- [WHAT IS REQUIRED]: Print the records below word for word, from their first line up to and including the line with "pos(712,455)".

[Element and text position data]
* BEGIN *

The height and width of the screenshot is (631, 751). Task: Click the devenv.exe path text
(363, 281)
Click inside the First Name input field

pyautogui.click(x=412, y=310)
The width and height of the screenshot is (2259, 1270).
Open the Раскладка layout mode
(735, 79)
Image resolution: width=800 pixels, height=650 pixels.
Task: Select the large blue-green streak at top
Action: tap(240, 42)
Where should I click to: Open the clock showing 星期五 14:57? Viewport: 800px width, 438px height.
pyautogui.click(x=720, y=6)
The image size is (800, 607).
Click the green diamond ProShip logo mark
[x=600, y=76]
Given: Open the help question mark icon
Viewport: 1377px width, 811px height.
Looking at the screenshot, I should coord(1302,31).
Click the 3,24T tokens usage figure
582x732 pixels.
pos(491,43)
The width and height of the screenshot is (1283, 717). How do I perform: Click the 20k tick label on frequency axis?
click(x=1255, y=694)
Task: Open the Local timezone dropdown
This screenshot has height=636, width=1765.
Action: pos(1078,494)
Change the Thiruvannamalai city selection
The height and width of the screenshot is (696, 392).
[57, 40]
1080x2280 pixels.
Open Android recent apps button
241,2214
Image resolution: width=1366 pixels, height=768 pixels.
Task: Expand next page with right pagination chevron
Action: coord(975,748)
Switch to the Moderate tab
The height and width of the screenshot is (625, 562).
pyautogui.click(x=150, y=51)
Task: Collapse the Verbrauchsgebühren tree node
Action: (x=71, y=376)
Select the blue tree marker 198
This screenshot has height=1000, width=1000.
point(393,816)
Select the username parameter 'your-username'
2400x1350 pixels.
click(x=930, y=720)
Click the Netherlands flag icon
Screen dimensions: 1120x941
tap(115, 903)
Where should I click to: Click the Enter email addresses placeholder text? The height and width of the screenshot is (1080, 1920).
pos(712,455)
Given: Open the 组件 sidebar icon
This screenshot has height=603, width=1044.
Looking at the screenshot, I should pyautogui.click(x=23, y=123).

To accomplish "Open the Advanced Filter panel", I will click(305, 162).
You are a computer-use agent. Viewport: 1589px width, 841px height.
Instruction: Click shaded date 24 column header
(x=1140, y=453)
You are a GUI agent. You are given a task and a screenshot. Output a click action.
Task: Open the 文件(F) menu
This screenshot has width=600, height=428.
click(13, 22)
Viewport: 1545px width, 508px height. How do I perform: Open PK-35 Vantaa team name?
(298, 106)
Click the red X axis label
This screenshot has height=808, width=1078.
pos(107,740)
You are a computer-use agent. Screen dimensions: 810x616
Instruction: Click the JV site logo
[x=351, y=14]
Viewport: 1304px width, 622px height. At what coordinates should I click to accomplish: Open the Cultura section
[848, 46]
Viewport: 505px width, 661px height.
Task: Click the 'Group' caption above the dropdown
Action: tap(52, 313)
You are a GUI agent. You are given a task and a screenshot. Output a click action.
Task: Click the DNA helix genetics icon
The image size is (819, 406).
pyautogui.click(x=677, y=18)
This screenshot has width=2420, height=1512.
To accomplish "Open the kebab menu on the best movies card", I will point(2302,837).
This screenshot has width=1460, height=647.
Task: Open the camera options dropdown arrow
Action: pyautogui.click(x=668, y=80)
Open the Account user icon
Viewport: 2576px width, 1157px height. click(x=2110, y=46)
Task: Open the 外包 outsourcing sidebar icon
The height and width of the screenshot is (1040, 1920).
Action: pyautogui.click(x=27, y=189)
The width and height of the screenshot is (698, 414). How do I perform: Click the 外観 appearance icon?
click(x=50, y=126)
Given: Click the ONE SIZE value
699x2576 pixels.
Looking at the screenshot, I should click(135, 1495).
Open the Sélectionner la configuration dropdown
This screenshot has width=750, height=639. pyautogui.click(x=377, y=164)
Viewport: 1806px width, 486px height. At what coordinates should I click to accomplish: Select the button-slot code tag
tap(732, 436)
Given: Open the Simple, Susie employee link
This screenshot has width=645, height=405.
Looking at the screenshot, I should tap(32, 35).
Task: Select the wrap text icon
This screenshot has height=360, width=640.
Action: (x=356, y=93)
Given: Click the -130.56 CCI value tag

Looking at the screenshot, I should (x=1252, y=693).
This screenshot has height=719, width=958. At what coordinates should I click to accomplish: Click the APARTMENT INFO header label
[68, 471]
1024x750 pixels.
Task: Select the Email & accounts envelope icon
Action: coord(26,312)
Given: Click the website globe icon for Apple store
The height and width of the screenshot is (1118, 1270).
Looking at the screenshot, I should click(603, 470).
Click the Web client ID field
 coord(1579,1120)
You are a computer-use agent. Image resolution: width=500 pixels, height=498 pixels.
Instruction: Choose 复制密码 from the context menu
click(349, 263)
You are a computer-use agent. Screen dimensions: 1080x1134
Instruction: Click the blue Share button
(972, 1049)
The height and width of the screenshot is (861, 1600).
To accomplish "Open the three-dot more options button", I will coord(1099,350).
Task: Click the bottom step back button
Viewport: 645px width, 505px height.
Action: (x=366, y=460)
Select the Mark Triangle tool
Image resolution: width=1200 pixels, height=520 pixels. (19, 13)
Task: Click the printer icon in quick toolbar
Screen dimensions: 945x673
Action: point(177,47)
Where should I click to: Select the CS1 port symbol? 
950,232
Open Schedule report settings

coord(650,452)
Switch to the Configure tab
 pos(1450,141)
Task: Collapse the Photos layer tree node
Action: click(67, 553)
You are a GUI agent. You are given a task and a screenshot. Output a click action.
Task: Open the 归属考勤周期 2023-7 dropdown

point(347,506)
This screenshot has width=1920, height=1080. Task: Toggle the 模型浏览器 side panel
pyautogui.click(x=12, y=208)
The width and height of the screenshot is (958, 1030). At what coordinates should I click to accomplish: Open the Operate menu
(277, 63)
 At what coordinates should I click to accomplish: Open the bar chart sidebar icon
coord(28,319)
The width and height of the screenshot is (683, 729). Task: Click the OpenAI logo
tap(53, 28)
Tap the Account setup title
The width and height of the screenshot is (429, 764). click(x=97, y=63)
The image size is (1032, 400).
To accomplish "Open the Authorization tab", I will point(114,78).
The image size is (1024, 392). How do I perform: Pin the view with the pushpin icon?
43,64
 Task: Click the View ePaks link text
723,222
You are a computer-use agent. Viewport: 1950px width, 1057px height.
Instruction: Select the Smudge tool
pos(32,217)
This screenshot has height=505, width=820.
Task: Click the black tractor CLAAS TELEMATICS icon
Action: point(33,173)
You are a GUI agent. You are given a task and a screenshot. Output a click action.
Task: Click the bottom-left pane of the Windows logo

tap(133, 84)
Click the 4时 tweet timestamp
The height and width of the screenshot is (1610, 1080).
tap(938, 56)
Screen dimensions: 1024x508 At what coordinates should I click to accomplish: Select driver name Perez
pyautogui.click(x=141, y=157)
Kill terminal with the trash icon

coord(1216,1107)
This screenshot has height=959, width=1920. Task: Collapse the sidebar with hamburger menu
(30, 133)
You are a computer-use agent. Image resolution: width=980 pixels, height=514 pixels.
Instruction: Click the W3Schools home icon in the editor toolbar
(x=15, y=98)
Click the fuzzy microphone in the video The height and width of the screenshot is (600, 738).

* END *

- [WRITTEN RESPONSE]:
The height and width of the screenshot is (631, 751). Task: Click the devenv.exe path text
(363, 281)
Click inside the First Name input field

pyautogui.click(x=412, y=310)
The width and height of the screenshot is (2259, 1270).
Open the Раскладка layout mode
(735, 79)
Image resolution: width=800 pixels, height=650 pixels.
Task: Select the large blue-green streak at top
Action: tap(240, 42)
Where should I click to: Open the clock showing 星期五 14:57? Viewport: 800px width, 438px height.
pyautogui.click(x=720, y=6)
The image size is (800, 607).
Click the green diamond ProShip logo mark
[x=600, y=76]
Given: Open the help question mark icon
Viewport: 1377px width, 811px height.
Looking at the screenshot, I should coord(1302,31).
Click the 3,24T tokens usage figure
582x732 pixels.
pos(491,43)
The width and height of the screenshot is (1283, 717). How do I perform: Click the 20k tick label on frequency axis?
click(x=1255, y=694)
Task: Open the Local timezone dropdown
This screenshot has height=636, width=1765.
Action: pos(1078,494)
Change the Thiruvannamalai city selection
The height and width of the screenshot is (696, 392).
[57, 40]
1080x2280 pixels.
Open Android recent apps button
241,2214
Image resolution: width=1366 pixels, height=768 pixels.
Task: Expand next page with right pagination chevron
Action: coord(975,748)
Switch to the Moderate tab
The height and width of the screenshot is (625, 562).
pyautogui.click(x=150, y=51)
Task: Collapse the Verbrauchsgebühren tree node
Action: (x=71, y=376)
Select the blue tree marker 198
This screenshot has height=1000, width=1000.
point(393,816)
Select the username parameter 'your-username'
2400x1350 pixels.
click(x=930, y=720)
Click the Netherlands flag icon
Screen dimensions: 1120x941
tap(115, 903)
Where should I click to: Click the Enter email addresses placeholder text? The height and width of the screenshot is (1080, 1920).
pos(712,455)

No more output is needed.